Si la máquina para viajar en el tiempo de la película “Volver al Futuro” realmente existiera, Michel Fox llegaría a estos tiempos ciertamente “sorprendido” en materia de cambios producidos en la relación de las mujeres con el mundo del trabajo, la educación, los hombres, la maternidad, el lenguaje y las relaciones humanas en general. Es innegable que los últimos 60 años han sido contundentes en materia de transformaciones de género. Una mujer que llegara repentinamente desde la década del 60’ poco comprendería algunas imágenes que inundan nuestra vida cotidiana como por ejemplo imágenes de mujeres eligiendo ser madres o no serlo, mujeres manejando colectivos y camiones, dirigiendo partidos de fútbol femeninos como árbitras, alistándose en las fuerzas armadas no solo como enfermeras sino también como soldados, entrando enfundadas en guardapolvos como jefas especialistas a los quirófanos y laboratorios, escenas de aulas escolares y universitarias tan ocupadas por mujeres como por hombres, imágenes de presidentas o gobernadoras en diversos países y provincias, escenas callejeras de mujeres abrazadas, compartiendo amorosos besos y abrazos, entre otras.

Esta viajera en el tiempo se preguntaría ¿en qué oficina trabajó esa “ama de casa” para recibir una jubilación? al enterarse, con cierta incredulidad, de la existencia de jubilaciones a mujeres que completaron su edad productiva al cuidado de su hogar e hijos/as. Sin embargo, avanzando en el conocimiento de esta nueva era, la viajante sorprendida también se preguntaría, ¿acaso de qué sirvieron tantos avances en materia de derechos de las mujeres si la pobreza y la inequidad económica siguen teniendo rostro de mujer?

Una posible de tantas respuestas es decir que la desigualdad con la que la cultura patriarcal imprimió, e imprime día a día, casi todas nuestras relaciones es tan profunda y data de tantos siglos que el ritmo de las transformaciones todavía no logran alcanzar ni emparejar deseables niveles de equidad al que deberíamos aspirar todas las sociedades. En esta línea, el informe realizado por el Departamento de Asuntos Económicos y Sociales de las Naciones Unidas advierte preocupantemente que, “si se mantienen las tendencias actuales, más de 340 millones de mujeres y niñas vivirán en la pobreza extrema en 2030”.

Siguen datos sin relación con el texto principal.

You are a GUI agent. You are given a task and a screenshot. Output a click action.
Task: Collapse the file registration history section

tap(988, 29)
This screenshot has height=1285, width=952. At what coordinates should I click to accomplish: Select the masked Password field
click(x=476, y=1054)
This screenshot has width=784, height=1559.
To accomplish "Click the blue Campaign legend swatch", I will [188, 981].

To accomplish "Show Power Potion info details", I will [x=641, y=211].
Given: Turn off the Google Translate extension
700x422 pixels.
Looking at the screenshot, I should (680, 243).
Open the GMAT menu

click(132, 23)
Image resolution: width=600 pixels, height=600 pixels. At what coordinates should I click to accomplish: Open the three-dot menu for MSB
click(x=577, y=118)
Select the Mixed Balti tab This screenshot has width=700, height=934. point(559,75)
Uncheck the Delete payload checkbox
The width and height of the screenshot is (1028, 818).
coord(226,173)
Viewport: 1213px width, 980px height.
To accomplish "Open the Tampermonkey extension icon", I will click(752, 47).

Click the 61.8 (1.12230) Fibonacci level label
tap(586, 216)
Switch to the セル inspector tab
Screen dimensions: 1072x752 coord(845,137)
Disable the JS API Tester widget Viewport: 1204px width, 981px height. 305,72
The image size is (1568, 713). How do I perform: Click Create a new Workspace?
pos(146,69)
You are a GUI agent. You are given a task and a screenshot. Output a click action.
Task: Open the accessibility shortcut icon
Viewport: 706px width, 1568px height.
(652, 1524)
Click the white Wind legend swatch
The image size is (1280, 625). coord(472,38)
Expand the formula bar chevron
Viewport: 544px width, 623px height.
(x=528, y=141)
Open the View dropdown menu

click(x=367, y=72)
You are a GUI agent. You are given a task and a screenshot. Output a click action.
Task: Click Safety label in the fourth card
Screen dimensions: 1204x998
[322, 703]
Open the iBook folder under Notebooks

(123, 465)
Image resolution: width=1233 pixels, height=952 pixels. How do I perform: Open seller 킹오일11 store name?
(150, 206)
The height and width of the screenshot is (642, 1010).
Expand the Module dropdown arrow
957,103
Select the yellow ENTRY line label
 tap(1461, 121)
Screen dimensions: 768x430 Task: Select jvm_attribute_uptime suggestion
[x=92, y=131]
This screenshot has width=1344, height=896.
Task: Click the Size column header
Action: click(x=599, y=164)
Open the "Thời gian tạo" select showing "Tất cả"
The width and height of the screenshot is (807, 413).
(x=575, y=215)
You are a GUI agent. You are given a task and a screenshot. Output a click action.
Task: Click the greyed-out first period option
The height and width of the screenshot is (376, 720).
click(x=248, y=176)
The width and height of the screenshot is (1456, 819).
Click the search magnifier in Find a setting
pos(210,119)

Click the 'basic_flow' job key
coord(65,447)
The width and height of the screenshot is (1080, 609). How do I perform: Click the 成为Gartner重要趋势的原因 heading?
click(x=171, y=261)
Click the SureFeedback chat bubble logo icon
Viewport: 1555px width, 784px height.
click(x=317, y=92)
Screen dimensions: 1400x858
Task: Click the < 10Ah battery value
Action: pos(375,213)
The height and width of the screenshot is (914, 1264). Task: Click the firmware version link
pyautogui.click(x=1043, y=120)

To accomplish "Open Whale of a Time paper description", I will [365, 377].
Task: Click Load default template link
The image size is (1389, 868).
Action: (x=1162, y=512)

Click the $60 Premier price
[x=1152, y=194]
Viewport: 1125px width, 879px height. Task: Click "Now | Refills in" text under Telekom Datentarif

A pesar de las positivas conquistas que han mejorado la calidad de vida de muchas en la mayor parte del planeta, las discusiones sobre el alcance real de la equidad de género toman caminos tan incómodos para nuestro status quo que necesitan muchísimo poder simbólico como material para perforar el mundo binario que habitamos. Es decir que, sin hacer cambios reales en la relación de las mujeres con la economía, y por consecuencia, con las relaciones de poder; la equidad no es más que maquillaje. Se torna obligatorio y un deber moral discutir sobre brecha salarial y laboral en materia de género; sobre el comúnmente conocido “techo de cristal” que significa que muchas mujeres idóneas y capacitadas no puedan llegar a ascensos, cargos y puestos de liderazgo solo por ser mujer; sobre la violencia económica que sufren tantas compatriotas a mano de sus parejas o matrimonios; sobre la división sexual del trabajo y de la formación académica, sobre las tareas de cuidado y trabajo no remunerado en que millones de mujeres dejan la vida sin reconocimientos económicos; sobre la informalidad y precarización laboral que afecta en mayor medida a mujeres que a hombres; entre otro derrotero de discusiones. En definitiva; sin asumir y saldar las discusiones que ponen foco en la asimetría económica de género, no hay horizonte de igualdad posible.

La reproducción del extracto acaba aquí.